Itulah kenapa aku tidak memelihara anjing. Jika kau memiliki anjing dan mau mengajaknya berjalan-jalan keluar, kau harus membawa sebuah plastik kecil dan penjepit kotoran. Kau tidak bisa membiarkan anjingmu membuang kotorannya sembarangan. Anjingmu adalah tanggung jawabmu, termasuk kotorannya.

Suasana itu membuatku agak melankolis. Aku juga pernah bermimpi memiliki anak. Sepasang: lelaki dan perempuan. Jika menjadi ayah, mungkin aku akan mirip seperti pria yang mengawasi anaknya itu. Aku akan membiarkan ia bebas bermain dan belajar dari sekelilingnya dan juga pengalaman. Seperti ayahku. Dulu, aku berharap mewujudkan mimpi itu bersama Catherine. Namun, sekarang ia telah pergi.
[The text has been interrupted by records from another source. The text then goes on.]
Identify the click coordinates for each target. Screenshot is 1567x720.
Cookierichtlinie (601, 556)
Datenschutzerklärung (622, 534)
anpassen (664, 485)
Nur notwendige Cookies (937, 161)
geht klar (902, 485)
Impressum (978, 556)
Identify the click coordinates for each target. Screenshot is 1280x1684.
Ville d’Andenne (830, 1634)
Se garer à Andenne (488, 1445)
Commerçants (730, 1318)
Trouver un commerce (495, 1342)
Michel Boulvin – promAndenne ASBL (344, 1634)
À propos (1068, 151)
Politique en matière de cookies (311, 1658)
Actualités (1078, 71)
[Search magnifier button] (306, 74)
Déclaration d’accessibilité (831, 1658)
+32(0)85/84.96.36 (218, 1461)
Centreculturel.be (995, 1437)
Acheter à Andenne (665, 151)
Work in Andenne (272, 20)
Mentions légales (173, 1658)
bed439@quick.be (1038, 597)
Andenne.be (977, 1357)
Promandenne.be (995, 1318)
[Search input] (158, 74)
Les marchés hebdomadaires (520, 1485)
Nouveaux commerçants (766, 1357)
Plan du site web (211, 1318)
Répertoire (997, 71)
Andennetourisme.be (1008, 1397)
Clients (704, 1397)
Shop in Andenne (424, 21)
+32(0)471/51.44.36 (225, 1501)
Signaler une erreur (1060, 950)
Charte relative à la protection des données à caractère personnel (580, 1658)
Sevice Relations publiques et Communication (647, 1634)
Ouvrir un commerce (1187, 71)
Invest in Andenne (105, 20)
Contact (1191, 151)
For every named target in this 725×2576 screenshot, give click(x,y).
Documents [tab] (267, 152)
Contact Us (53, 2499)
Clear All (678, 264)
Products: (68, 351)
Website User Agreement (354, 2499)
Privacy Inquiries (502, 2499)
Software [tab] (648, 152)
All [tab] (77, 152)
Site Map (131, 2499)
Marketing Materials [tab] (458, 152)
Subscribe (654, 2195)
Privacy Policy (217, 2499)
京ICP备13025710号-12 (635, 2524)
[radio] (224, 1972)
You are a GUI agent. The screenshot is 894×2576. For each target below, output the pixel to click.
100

Aku tersentak dari lamunanku karena merasa di kejauhan seperti melihat Tod. Meskipun sosoknya tidak terlihat jelas, aku merasa cukup yakin. Bentuk tubuh dan kepalanya yang botak benar-benar seperti Tod. Orang-orang yang berkelintaran di depan pria itu membuatku susah untuk memastikan. Apa ini efek aspirin? Apa aku berhalusinasi lagi? Pria berotot mirip Tod berdiri di bawah pohon elm yang teduh. Ia memandang lurus ke arahku.

Aku berdiri, “Hei, Tod!” Aku berharap ia mendengar.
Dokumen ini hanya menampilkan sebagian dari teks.